One of the youngest teams in the NHL, the Toronto Maple Leafs are still learning how to win hockey games.
If they could only figure out how to win the third period, they’d be in much better shape standings-wise.
— The Leafs have won just 10 of the 16 games they’ve led after two periods, falling once in regulation and five times in overtime or the shootout.
— Their goal differential is plus-5 in the first two periods combined, and minus-6 in the third.
“We have left points out there,” said Toronto coach Mike Babcock. “I think part of it is just not continuing to play with your foot on the gas as much. I didn’t think they took it to us big time or anything like that.”

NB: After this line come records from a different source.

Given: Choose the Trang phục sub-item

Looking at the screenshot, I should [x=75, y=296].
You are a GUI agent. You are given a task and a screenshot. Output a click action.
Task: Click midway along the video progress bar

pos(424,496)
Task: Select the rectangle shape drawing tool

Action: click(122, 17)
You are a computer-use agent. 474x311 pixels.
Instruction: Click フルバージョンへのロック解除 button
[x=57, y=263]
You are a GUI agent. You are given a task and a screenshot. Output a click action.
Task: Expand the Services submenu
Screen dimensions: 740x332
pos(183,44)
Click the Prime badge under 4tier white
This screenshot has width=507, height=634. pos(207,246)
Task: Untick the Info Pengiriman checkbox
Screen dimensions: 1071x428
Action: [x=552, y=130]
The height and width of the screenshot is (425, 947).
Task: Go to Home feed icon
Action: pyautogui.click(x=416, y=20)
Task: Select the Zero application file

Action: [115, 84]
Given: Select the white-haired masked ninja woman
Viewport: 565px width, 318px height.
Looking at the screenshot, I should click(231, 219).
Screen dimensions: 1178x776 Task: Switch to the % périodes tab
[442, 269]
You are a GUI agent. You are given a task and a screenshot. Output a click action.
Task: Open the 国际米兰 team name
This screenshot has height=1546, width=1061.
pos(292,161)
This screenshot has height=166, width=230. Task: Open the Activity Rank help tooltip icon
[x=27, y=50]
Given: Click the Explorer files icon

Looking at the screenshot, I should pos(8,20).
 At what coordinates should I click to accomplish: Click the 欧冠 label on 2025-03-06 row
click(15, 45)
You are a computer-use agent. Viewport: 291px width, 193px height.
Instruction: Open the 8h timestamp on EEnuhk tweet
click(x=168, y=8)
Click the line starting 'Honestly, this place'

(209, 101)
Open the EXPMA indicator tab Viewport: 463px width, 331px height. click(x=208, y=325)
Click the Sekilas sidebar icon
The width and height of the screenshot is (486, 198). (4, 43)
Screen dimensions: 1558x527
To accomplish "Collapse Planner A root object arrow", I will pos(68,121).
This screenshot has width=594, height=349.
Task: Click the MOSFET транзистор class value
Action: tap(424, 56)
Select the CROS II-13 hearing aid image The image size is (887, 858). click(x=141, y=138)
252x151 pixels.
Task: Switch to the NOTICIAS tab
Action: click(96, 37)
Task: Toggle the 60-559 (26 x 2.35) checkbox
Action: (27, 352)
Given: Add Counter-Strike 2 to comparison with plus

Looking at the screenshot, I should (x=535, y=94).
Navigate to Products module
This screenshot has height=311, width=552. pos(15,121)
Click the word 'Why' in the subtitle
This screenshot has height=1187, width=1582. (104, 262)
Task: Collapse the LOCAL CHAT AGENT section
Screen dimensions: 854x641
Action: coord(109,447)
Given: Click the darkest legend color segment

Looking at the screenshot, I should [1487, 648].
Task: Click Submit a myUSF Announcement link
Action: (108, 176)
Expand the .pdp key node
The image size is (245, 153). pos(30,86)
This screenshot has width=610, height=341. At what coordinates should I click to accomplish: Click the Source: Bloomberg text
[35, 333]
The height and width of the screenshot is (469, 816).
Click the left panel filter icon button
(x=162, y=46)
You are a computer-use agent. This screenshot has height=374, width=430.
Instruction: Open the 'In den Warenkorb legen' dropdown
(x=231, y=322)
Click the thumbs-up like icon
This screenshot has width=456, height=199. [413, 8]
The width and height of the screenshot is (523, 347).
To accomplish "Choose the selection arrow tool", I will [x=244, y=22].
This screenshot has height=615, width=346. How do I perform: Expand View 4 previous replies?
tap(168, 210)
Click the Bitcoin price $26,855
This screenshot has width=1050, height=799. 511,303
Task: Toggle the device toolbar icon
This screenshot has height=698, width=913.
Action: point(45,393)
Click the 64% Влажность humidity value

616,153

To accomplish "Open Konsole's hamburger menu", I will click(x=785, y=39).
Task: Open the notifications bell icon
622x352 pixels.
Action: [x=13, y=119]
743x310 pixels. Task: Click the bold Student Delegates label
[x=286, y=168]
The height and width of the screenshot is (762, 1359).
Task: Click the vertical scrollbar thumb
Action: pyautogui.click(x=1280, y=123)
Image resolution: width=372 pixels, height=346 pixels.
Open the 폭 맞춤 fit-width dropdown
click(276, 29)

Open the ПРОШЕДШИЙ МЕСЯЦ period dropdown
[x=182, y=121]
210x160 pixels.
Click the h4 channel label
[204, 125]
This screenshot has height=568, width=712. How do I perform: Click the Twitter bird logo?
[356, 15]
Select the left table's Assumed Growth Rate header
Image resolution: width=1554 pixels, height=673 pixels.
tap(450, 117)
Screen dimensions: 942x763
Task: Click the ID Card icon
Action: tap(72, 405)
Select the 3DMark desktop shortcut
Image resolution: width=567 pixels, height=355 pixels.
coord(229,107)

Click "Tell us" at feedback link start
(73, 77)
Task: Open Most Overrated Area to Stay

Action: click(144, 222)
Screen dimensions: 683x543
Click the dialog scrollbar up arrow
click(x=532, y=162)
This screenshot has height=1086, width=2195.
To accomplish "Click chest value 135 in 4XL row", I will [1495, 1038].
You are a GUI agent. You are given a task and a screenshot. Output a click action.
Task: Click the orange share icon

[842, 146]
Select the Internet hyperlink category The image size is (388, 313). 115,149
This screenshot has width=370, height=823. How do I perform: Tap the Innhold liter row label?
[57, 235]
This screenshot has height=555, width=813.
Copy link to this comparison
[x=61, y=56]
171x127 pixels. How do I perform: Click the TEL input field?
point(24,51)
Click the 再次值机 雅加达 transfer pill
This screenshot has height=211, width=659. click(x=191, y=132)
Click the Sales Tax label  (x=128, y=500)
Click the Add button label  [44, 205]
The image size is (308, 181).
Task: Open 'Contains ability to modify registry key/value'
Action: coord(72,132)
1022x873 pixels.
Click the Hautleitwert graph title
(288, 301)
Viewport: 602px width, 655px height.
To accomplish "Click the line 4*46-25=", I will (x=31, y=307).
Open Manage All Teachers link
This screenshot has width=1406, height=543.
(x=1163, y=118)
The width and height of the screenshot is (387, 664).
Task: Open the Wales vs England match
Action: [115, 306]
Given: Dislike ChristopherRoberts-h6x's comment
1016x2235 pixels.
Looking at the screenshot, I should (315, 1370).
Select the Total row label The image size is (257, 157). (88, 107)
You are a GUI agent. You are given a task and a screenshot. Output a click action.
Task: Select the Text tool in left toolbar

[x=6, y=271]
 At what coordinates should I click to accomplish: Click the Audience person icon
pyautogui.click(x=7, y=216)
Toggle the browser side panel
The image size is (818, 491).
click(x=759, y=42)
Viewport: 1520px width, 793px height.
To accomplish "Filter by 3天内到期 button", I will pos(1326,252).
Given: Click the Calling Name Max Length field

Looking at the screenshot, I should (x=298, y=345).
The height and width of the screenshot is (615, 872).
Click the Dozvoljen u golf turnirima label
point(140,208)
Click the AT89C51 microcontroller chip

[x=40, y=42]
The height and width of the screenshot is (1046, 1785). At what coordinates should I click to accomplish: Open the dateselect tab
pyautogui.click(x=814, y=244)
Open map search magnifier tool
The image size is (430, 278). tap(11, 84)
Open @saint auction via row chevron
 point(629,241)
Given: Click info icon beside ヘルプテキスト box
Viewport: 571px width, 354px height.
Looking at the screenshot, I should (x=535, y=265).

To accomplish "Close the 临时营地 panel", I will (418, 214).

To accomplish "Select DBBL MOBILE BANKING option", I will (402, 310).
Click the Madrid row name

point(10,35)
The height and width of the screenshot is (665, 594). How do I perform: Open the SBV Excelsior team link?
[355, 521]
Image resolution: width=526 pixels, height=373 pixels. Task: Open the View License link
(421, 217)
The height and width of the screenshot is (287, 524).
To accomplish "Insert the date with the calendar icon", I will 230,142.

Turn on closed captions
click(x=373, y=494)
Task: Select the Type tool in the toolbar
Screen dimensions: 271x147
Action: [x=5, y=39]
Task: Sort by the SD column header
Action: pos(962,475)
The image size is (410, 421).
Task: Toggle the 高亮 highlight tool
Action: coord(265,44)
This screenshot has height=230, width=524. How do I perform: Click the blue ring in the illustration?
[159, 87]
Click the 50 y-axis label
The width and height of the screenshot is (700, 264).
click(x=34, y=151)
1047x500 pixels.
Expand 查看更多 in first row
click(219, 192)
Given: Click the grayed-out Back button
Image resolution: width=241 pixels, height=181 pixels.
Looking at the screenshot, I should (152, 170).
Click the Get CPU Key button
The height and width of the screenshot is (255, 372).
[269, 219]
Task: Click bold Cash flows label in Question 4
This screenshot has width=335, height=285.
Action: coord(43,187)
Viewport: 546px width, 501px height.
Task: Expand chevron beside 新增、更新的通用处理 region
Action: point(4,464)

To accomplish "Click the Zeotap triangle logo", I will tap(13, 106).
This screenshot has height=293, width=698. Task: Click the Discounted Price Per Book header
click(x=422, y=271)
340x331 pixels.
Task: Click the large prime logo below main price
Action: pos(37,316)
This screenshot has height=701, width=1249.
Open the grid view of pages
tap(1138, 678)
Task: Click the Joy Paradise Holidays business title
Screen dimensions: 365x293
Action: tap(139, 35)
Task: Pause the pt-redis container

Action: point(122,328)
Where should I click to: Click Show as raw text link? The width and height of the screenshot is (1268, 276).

They didn’t, really. The Sharks only outshot the Leafs, 13-9, in the third. They tied it on the power play with just 5:10 remaining, after d-man Matt Hunwick got called for interference.
But Babcock will keep telling his players the same thing.
“The best way to play when you have the lead is like when you have the first tied and you play like you want to get the next one, so you’re on your toes and you continue to get after the other team and you don’t just try to defend back in and play careful,” he said.
That, of course, is easier said than done, when the natural instinct is to play it safe with a lead. Get too aggressive and turn the puck over, you’re not going to look too smart if it ends up in your net.
So it’s a fine line, and the Leafs are learning where it is. They’re 11-11-6 after 28 games, six points back of third place in the Atlantic Division, i.e. six points back of a playoff spot.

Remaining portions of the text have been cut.